◆ THE INPUT ◆
____
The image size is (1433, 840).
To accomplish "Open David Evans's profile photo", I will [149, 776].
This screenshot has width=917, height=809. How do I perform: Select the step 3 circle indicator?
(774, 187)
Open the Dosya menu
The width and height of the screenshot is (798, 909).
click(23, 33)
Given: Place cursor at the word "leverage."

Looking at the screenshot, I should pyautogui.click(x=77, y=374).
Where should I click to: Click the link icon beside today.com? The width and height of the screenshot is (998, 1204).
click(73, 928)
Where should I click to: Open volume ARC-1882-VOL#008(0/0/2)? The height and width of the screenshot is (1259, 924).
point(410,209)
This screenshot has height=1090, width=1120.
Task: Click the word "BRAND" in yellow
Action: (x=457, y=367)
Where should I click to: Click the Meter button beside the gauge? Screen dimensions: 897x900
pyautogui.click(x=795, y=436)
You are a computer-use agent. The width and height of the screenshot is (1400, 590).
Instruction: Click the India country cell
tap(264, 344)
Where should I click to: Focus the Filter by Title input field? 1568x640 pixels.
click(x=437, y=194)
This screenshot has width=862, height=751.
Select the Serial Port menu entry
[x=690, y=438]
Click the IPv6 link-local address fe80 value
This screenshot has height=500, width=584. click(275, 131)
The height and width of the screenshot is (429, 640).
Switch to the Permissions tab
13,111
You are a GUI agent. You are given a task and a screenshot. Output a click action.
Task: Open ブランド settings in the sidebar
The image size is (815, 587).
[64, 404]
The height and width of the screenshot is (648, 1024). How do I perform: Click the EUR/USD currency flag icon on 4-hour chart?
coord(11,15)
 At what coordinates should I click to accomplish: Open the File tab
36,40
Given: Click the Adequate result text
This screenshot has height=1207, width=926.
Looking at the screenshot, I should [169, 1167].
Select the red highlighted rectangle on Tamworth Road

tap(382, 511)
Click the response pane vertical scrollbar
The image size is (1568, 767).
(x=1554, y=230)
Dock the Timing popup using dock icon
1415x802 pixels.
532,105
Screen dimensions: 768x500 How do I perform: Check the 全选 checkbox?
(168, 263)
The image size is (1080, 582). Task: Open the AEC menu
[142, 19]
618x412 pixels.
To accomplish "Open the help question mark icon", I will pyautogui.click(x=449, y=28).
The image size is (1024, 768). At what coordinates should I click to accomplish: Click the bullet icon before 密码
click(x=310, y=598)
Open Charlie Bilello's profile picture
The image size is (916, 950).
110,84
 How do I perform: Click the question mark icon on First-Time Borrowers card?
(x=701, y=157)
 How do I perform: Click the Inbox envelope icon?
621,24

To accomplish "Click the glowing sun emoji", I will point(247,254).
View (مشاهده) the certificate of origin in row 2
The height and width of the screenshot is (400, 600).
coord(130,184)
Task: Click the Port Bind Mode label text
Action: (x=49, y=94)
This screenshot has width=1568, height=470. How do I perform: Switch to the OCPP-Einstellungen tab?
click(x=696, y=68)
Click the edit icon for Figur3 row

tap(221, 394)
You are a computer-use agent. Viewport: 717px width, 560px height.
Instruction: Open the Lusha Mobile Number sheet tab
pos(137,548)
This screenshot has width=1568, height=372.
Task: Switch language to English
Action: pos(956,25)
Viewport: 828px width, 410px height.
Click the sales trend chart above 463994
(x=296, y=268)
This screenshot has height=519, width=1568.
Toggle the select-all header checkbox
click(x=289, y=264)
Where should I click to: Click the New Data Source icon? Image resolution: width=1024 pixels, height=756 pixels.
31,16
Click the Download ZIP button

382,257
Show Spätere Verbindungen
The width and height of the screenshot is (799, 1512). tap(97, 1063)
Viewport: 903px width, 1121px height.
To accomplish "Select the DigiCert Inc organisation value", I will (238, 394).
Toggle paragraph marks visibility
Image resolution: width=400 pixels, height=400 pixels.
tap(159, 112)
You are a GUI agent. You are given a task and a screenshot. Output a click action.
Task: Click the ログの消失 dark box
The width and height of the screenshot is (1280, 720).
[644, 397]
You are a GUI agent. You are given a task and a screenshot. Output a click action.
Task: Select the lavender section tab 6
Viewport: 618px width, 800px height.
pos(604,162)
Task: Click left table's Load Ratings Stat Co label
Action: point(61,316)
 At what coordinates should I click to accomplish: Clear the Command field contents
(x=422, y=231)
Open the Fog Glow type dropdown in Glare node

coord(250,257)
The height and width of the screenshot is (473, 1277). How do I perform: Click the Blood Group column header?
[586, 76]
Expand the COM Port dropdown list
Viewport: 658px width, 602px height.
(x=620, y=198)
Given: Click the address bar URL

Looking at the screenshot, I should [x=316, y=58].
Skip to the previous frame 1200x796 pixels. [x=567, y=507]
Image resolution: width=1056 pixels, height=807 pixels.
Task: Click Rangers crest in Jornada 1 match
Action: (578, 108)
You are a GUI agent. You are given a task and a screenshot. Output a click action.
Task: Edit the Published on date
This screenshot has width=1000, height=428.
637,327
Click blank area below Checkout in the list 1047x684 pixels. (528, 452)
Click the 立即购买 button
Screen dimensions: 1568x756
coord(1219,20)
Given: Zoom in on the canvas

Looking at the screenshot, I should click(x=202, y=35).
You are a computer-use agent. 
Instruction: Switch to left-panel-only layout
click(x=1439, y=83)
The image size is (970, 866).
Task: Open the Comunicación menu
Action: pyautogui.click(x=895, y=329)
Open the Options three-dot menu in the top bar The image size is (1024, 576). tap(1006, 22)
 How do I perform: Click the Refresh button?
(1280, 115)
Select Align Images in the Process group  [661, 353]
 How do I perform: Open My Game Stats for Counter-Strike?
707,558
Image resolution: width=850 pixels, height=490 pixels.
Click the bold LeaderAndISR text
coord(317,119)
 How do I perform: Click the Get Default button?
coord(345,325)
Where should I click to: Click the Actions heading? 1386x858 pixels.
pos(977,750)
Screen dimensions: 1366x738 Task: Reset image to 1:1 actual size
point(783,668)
____
◆ WHAT YOU NEED TO DO ◆
Word for word, transcribe all of the entries shown above.

◆ EXPECTED OUTPUT ◆
The image size is (1433, 840).
To accomplish "Open David Evans's profile photo", I will [149, 776].
This screenshot has width=917, height=809. How do I perform: Select the step 3 circle indicator?
(774, 187)
Open the Dosya menu
The width and height of the screenshot is (798, 909).
click(23, 33)
Given: Place cursor at the word "leverage."

Looking at the screenshot, I should pyautogui.click(x=77, y=374).
Where should I click to: Click the link icon beside today.com? The width and height of the screenshot is (998, 1204).
click(73, 928)
Where should I click to: Open volume ARC-1882-VOL#008(0/0/2)? The height and width of the screenshot is (1259, 924).
point(410,209)
This screenshot has height=1090, width=1120.
Task: Click the word "BRAND" in yellow
Action: (x=457, y=367)
Where should I click to: Click the Meter button beside the gauge? Screen dimensions: 897x900
pyautogui.click(x=795, y=436)
You are a computer-use agent. The width and height of the screenshot is (1400, 590).
Instruction: Click the India country cell
tap(264, 344)
Where should I click to: Focus the Filter by Title input field? 1568x640 pixels.
click(x=437, y=194)
This screenshot has width=862, height=751.
Select the Serial Port menu entry
[x=690, y=438]
Click the IPv6 link-local address fe80 value
This screenshot has height=500, width=584. click(275, 131)
The height and width of the screenshot is (429, 640).
Switch to the Permissions tab
13,111
You are a GUI agent. You are given a task and a screenshot. Output a click action.
Task: Open ブランド settings in the sidebar
The image size is (815, 587).
[64, 404]
The height and width of the screenshot is (648, 1024). How do I perform: Click the EUR/USD currency flag icon on 4-hour chart?
coord(11,15)
 At what coordinates should I click to accomplish: Open the File tab
36,40
Given: Click the Adequate result text
This screenshot has height=1207, width=926.
Looking at the screenshot, I should [169, 1167].
Select the red highlighted rectangle on Tamworth Road

tap(382, 511)
Click the response pane vertical scrollbar
The image size is (1568, 767).
(x=1554, y=230)
Dock the Timing popup using dock icon
1415x802 pixels.
532,105
Screen dimensions: 768x500 How do I perform: Check the 全选 checkbox?
(168, 263)
The image size is (1080, 582). Task: Open the AEC menu
[142, 19]
618x412 pixels.
To accomplish "Open the help question mark icon", I will pyautogui.click(x=449, y=28).
The image size is (1024, 768). At what coordinates should I click to accomplish: Click the bullet icon before 密码
click(x=310, y=598)
Open Charlie Bilello's profile picture
The image size is (916, 950).
110,84
 How do I perform: Click the question mark icon on First-Time Borrowers card?
(x=701, y=157)
 How do I perform: Click the Inbox envelope icon?
621,24

To accomplish "Click the glowing sun emoji", I will point(247,254).
View (مشاهده) the certificate of origin in row 2
The height and width of the screenshot is (400, 600).
coord(130,184)
Task: Click the Port Bind Mode label text
Action: (x=49, y=94)
This screenshot has width=1568, height=470. How do I perform: Switch to the OCPP-Einstellungen tab?
click(x=696, y=68)
Click the edit icon for Figur3 row

tap(221, 394)
You are a computer-use agent. Viewport: 717px width, 560px height.
Instruction: Open the Lusha Mobile Number sheet tab
pos(137,548)
This screenshot has width=1568, height=372.
Task: Switch language to English
Action: pos(956,25)
Viewport: 828px width, 410px height.
Click the sales trend chart above 463994
(x=296, y=268)
This screenshot has height=519, width=1568.
Toggle the select-all header checkbox
click(x=289, y=264)
Where should I click to: Click the New Data Source icon? Image resolution: width=1024 pixels, height=756 pixels.
31,16
Click the Download ZIP button

382,257
Show Spätere Verbindungen
The width and height of the screenshot is (799, 1512). tap(97, 1063)
Viewport: 903px width, 1121px height.
To accomplish "Select the DigiCert Inc organisation value", I will (238, 394).
Toggle paragraph marks visibility
Image resolution: width=400 pixels, height=400 pixels.
tap(159, 112)
You are a GUI agent. You are given a task and a screenshot. Output a click action.
Task: Click the ログの消失 dark box
The width and height of the screenshot is (1280, 720).
[644, 397]
You are a GUI agent. You are given a task and a screenshot. Output a click action.
Task: Select the lavender section tab 6
Viewport: 618px width, 800px height.
pos(604,162)
Task: Click left table's Load Ratings Stat Co label
Action: point(61,316)
 At what coordinates should I click to accomplish: Clear the Command field contents
(x=422, y=231)
Open the Fog Glow type dropdown in Glare node

coord(250,257)
The height and width of the screenshot is (473, 1277). How do I perform: Click the Blood Group column header?
[586, 76]
Expand the COM Port dropdown list
Viewport: 658px width, 602px height.
(x=620, y=198)
Given: Click the address bar URL

Looking at the screenshot, I should [x=316, y=58].
Skip to the previous frame 1200x796 pixels. [x=567, y=507]
Image resolution: width=1056 pixels, height=807 pixels.
Task: Click Rangers crest in Jornada 1 match
Action: (578, 108)
You are a GUI agent. You are given a task and a screenshot. Output a click action.
Task: Edit the Published on date
This screenshot has width=1000, height=428.
637,327
Click blank area below Checkout in the list 1047x684 pixels. (528, 452)
Click the 立即购买 button
Screen dimensions: 1568x756
coord(1219,20)
Given: Zoom in on the canvas

Looking at the screenshot, I should click(x=202, y=35).
You are a computer-use agent. 
Instruction: Switch to left-panel-only layout
click(x=1439, y=83)
The image size is (970, 866).
Task: Open the Comunicación menu
Action: pyautogui.click(x=895, y=329)
Open the Options three-dot menu in the top bar The image size is (1024, 576). tap(1006, 22)
 How do I perform: Click the Refresh button?
(1280, 115)
Select Align Images in the Process group  [661, 353]
 How do I perform: Open My Game Stats for Counter-Strike?
707,558
Image resolution: width=850 pixels, height=490 pixels.
Click the bold LeaderAndISR text
coord(317,119)
 How do I perform: Click the Get Default button?
coord(345,325)
Where should I click to: Click the Actions heading? 1386x858 pixels.
pos(977,750)
Screen dimensions: 1366x738 Task: Reset image to 1:1 actual size
point(783,668)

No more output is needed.